=== Provided text ===
════════════════════

Issues of physical cloud storage

Generally, the physical cloud storage in terms of IaaS services gives cloud users the opportunity of using computing resources at a minimum cost without taking any responsibility for infrastructure maintenance. But in the actual scenario, CSP and other authorized users have no trusted actors in cloud computing. Hence, cloud storage is an attack-prone area due to the malicious intentions of CSP and insider-outsider attackers. We have listed here cloud storage issues along with possible attacks. Table 1 shows below all possible mitigating solutions.

  • In capability of CSP: Managing big cloud storage may create a data loss problem for CSP due to lack of insufficient computational capacity, sometimes cannot meet user’s requirement, missing a user-friendly data serialization standard with easily readable and editable syntax, due to changes of a life cycle in a cloud environment [66].

  • Loses control of cloud data over a distributed cloud environment may give vulnerable chances to unauthorized users to manipulate valuable data of valid one [67].

  • Lack of Scalability of physical cloud storage: Scalability means all hardware resources are merged to provide more resources to the distributed cloud system. It might be beneficial for illegitimate access and modify cloud storage and physical data centers [68].

  • Unfair resource allocation strategy: Generally, monitoring data is stored in a shared pool in a public cloud environment which might not be preferable to cloud users who are not interested to leave any footprint on their work distribution/data transmission by a public cloud-hosted software component which will be the reason for a future mediocre of original data fetching [69].

  • Lack of performance monitoring of cloud storage: Generally, monitoring data is stored in a shared pool in a public cloud which might not be preferable to cloud users who are not interested to leave any footprint on their work distribution/data transmission by a public cloud-hosted software component [70].

  • Data threat: Cloud users store sensitive data in cloud environments about their personal information or business information. Due to the lack of data threat prevention techniques of cloud service providers, data may be lost or damaged [64, 71].

  • Malicious cloud storage provider: Lack of transparency and access control policies are basic parameters of a cloud service provider being a malicious storage provider. Due to the missing of these two parameters, it’s quite easy to disclose confidential data of cloud users towards others for business profit [72].

════════════════════

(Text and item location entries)
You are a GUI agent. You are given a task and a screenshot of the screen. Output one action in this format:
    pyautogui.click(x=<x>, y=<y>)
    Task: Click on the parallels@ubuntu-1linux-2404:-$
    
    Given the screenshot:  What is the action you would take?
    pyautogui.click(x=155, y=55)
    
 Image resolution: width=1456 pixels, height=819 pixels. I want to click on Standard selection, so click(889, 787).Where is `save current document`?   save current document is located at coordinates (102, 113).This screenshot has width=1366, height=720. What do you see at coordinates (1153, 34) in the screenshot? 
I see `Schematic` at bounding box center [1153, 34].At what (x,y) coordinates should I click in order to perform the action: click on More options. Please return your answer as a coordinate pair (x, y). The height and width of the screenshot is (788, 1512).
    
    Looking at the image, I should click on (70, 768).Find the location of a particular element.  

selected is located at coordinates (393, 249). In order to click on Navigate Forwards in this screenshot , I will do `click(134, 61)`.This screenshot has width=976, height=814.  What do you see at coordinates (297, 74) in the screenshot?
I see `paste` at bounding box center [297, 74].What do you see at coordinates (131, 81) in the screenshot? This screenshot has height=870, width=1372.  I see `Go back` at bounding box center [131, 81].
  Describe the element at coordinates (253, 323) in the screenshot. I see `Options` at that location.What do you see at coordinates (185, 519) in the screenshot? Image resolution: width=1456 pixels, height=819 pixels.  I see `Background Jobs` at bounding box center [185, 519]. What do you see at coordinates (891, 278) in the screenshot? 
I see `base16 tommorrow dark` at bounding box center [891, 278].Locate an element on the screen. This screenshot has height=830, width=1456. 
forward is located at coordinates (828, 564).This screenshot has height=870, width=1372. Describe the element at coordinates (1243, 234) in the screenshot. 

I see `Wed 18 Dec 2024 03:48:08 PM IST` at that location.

════════════════════

=== Problems and tasks ===
a: Print the part of the cloud storage text from "Issues of physical" up to and including "possible mitigating solutions.".
b: According to the cloud storage text, what does scalability mean?
c: Write the next part of the text on physical cloud storage issues, picking up after its final point.
The records were drawn from a separate source.

=== Written responses ===
a:
Issues of physical cloud storage

Generally, the physical cloud storage in terms of IaaS services gives cloud users the opportunity of using computing resources at a minimum cost without taking any responsibility for infrastructure maintenance. But in the actual scenario, CSP and other authorized users have no trusted actors in cloud computing. Hence, cloud storage is an attack-prone area due to the malicious intentions of CSP and insider-outsider attackers. We have listed here cloud storage issues along with possible attacks. Table 1 shows below all possible mitigating solutions.

b: Scalability means all hardware resources are merged to provide more resources to the distributed cloud system.

c:
  • Data Pooling: Resource pooling is an important aspect of cloud computing. Due to this aspect, data recovery policies and data confidentiality schemes are broken [73].

  • Data lock-in: Every cloud storage provider does not have a standard format to store data. Therefore, cloud users face a binding problem to switch data from one provider to another due to dynamic changes in resource requirements [39].

  • Security against internal and external malicious attack: Data might be lost or data can be modified by insider or outsider attacks [49, 74,75,76].

Table 1 Potential Types of Vulnerable Attacks and Threats at Storage Level Data Integrity with Mitigating Solutions

Key management techniques with regards to storage level in cloud

In order to prevent data leakage and increase the difficulty of attack, this paper presents a method combining data distribution and data encryption to improve data storage security. We have listed here some key techniques used in cloud storage to enhance security and transparency between cloud storage, cloud users.

  • Hierarchical Key Technique: Some research articles [77] provide secret sharing and key hierarchy derivation technique in combination with user password to enhance key security, protecting the key and preventing the attacker from using the key to recover the data.

  • Private Key Update Technique:This identity-based encryption technique [78] helps to update the private keys of the non-revoked group users instead of the authenticators of the revoked user when the authenticators are not updated, and it does away with the complex certificate administration found in standard PKI systems.

  • Key Separation Technique: This cryptographic method aids in maintaining the privacy of shared sensitive data while offering consumers effective and efficient storage services [79].

  • Attribute-based Encryption Key Technique: Instead of disclosing decryption keys, this method achieves the conventional notion of semantic security for data secrecy, whereas existing methods only do so by establishing a lesser security notion [80, 81]. It is used to share data with users in a confidential manner.

  • Multiple Key Technique:This k-NN query-based method improves security by assisting the Data owner(DO) and each query user in maintaining separate keys and not sharing them [82]. In the meantime, the DO uses his own key to encrypt and decrypt data that has been outsourced.

Potential attacks in storage level service

Storage level service in cloud computing offers services of resource computation, virtual network, shared storage over the internet in lease. It provides more flexible and scalable benefits than on-premise physical hardware. Due to these two aspects of the cloud, storage-level services can be the victim of malicious attacks attempting to steal computing resources for the publication of original data or data exfiltration in data braces. If attackers can successfully enter into the infrastructure services of an organization, they can then grip those parts to obtain access to other important parts of the enterprise architecture causing security issues of data integrity. We have listed here possible attacks on storage-level services.

  • DoS/DDoS: Ultimate purpose of this attack is to do unavailable original services towards users and overload the system by flooding spam results in a single cloud server. Due to the high workload, the performance of cloud servers slumps, and users lose the accessibility to their cloud services.

  • Phishing: Attackers steal important information in the form of a user’s credentials like name, password, etc. after redirecting the user to a fraud webpage as an original page.

  • Brute Force attack/ Online dictionary attack: It’s one type of cryptographic hack. Using an exhaustive key search engine, malicious attackers can violate the privacy policy of the data integrity scheme in cloud storage.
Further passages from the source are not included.